The excavations made in the southern part of Aquincum, give us a general picture of civil life for the century. II: small rectangular manor houses, with rear garden and cellar, which were missing in the part of the city of the century. III-Iv previously discovered. A new mithraeum was found which goes back to around 150 AD. C. and that had been rebuilt and enlarged in the first decades of the century. III. The cult image, the Tauroctonian Miter, was sculpted in the round. Outside the walls, near the city gate, the remains of a deversorium were found in 1947. In the northern part, the remains of the city gate have been excavated, as well as dwelling houses from the late Roman period.

They shed light on the living conditions of the population of the provinces, the farms (villae rusticae) found on the borders of Budapest (Pomáz, Budakalász, Hármashatárhegy) and the Roman village found near Szentkirályszabadja-Romkút (Veszprém). A decorated villa was discovered in Hosszúhetény (province of Baranja).
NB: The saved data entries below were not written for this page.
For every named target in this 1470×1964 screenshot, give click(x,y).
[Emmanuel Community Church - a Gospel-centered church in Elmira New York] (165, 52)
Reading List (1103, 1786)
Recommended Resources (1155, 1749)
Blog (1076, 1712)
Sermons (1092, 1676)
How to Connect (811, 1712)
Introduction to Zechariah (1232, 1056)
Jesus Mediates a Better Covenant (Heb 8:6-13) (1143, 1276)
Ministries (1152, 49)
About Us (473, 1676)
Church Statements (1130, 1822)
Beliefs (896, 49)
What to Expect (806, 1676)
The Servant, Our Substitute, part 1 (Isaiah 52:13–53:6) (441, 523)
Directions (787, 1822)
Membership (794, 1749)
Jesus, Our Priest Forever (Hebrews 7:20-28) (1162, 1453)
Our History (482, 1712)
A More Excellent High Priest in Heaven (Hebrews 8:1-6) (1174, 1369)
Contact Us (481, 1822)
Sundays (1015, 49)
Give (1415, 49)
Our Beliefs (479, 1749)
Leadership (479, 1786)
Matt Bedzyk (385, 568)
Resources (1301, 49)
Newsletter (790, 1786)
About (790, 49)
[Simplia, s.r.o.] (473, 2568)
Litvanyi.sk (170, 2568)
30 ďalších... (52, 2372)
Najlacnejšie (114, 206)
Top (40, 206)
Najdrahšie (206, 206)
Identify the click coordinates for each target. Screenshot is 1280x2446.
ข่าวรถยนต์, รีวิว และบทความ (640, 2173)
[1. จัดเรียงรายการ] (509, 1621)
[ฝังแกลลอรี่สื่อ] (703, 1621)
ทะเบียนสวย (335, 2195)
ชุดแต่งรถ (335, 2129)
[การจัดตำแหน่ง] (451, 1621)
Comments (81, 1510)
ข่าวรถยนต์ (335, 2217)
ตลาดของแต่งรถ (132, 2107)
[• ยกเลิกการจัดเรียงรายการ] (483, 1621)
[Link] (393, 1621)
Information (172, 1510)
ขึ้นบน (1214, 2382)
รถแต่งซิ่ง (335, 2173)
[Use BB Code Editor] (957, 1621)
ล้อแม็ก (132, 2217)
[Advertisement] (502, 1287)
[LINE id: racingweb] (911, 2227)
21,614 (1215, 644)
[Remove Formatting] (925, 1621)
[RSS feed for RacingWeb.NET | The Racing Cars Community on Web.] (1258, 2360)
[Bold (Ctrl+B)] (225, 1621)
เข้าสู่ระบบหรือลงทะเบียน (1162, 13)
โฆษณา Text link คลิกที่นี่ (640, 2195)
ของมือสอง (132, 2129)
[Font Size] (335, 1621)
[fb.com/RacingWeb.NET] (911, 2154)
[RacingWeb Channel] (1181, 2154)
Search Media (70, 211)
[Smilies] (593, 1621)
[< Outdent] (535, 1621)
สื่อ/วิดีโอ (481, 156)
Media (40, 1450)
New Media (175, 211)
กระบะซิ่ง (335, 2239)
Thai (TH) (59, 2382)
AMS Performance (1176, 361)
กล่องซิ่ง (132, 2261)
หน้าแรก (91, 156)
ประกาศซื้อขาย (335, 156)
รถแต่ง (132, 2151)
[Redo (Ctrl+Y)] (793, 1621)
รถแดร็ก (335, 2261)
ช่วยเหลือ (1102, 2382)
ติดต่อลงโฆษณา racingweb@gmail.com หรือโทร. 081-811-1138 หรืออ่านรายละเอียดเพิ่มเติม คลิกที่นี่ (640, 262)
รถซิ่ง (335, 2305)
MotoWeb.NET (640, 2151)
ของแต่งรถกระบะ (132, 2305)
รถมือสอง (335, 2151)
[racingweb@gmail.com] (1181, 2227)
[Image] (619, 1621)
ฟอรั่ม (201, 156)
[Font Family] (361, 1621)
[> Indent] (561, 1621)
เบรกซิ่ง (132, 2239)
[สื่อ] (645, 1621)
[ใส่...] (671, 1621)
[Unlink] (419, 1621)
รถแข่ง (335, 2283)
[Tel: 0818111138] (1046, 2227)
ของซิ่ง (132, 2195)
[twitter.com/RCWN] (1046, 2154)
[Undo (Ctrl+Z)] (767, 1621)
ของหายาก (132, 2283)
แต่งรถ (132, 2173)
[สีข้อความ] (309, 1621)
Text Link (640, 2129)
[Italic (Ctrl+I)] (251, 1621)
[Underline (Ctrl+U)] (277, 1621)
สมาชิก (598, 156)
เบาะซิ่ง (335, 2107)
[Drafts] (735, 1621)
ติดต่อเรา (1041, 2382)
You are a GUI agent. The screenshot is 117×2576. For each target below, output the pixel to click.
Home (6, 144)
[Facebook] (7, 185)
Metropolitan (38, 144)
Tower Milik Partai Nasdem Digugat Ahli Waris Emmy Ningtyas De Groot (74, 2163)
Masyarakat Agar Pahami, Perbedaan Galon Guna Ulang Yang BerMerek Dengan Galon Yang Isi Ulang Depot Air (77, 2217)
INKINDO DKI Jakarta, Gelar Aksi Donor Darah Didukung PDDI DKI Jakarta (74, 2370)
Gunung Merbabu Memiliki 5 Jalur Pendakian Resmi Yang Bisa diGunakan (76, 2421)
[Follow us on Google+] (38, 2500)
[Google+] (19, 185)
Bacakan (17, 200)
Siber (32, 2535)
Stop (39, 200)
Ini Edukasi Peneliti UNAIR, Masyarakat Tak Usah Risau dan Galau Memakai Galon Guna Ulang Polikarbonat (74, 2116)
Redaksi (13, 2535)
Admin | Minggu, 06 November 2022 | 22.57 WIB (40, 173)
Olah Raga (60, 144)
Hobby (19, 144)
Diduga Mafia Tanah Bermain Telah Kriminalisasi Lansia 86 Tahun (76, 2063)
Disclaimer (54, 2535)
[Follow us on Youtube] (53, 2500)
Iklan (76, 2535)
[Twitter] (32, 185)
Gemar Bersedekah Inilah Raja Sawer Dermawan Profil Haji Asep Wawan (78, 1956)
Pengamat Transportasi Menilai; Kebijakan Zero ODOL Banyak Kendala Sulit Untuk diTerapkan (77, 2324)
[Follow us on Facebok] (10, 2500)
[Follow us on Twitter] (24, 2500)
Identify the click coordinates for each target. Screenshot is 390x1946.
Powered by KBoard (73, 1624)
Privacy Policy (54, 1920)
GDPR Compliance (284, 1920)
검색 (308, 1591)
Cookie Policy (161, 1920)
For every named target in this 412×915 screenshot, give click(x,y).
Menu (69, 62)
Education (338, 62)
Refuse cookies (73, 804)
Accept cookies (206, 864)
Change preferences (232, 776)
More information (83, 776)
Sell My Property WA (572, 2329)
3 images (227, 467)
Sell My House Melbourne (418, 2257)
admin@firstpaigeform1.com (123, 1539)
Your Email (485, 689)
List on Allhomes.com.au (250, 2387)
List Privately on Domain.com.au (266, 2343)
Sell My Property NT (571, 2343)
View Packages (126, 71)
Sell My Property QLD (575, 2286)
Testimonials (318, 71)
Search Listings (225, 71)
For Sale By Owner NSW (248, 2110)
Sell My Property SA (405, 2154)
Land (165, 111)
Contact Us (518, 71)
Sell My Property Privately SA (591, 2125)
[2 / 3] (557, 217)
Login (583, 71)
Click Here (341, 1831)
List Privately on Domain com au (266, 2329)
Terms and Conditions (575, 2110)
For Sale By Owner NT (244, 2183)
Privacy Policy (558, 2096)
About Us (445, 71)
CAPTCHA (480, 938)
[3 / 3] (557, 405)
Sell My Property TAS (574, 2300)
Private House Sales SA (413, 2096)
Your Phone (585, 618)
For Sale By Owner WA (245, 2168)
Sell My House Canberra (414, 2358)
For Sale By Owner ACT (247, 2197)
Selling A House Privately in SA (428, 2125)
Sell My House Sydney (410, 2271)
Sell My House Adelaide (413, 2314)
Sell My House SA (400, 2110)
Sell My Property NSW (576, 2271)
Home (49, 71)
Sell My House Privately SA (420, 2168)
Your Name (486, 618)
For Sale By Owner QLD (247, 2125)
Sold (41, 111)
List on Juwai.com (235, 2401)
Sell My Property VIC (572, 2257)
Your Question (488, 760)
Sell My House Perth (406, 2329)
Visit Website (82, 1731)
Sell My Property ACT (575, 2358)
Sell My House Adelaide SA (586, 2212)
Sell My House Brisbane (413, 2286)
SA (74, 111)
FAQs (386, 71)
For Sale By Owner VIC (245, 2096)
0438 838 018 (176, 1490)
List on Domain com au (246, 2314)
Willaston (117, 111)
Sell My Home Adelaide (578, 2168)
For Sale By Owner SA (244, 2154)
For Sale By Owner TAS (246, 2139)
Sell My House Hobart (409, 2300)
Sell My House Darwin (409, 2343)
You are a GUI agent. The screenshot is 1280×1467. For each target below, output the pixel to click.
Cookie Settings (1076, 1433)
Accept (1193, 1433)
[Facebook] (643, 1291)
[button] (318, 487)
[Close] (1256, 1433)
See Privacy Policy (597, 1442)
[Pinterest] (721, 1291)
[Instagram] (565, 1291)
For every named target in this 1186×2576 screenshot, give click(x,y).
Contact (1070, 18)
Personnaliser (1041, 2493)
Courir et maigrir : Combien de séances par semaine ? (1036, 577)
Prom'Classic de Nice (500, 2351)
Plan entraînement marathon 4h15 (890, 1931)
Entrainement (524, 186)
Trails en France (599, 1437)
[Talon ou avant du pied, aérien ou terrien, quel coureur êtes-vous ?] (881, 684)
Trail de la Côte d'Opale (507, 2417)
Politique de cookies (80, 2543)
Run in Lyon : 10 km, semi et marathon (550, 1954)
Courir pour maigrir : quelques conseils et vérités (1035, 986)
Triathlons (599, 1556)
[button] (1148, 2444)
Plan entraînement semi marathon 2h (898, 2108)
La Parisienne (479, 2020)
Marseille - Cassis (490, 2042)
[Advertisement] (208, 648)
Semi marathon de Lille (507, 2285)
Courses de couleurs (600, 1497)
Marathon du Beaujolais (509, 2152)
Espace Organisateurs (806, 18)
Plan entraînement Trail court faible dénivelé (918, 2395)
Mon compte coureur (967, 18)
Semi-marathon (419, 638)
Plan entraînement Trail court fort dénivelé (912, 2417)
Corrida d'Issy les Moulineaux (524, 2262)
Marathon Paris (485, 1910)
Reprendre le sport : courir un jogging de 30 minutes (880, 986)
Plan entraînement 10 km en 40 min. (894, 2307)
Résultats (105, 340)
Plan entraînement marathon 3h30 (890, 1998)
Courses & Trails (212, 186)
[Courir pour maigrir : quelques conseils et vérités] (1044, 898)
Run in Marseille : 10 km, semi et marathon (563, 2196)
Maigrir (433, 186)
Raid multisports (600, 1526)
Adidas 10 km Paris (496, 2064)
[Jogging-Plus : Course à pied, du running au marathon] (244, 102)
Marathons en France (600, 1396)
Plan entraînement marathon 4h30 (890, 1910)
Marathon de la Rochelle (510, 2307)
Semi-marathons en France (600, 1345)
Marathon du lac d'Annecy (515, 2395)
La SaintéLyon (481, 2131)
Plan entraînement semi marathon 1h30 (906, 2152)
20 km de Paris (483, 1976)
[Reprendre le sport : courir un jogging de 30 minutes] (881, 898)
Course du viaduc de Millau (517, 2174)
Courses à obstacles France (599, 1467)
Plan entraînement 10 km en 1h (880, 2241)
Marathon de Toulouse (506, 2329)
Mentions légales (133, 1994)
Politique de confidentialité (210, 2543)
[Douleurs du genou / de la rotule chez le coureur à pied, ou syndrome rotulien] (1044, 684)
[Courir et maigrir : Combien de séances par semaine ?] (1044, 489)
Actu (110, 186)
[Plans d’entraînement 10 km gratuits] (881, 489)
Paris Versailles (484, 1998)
The square vessels of a cemetery in Brigetio (between the II and III centuries) and in Buda, in via Csalogány, the human remains buried in tree trunks of a cemetery of the century suggest a barbarian immigration. IV.

Christian age.- The spread of Christianity at the end of the century. III is documented by the discovery of the Basilica of S. Quirino in Szombathely in Savaria. The basilica has a single nave, and its mosaic floor has an affinity with the mosaics of the Basilica of S. Teodoro in Aquileia. A three-colored cell has also come to light near it. In Sopianae (Pécs), a painted cubicule was discovered in the Cathedral square; the representation of a jug and a glass garlanded with grape leaves refers to the Eucharist; the plinth imitates marble and has the well-known bar motive of the catacombs; comeback in the middle of the century. IV. A part of the late Roman cemetery of Ságvár (Tricciana) also has an early Christian character.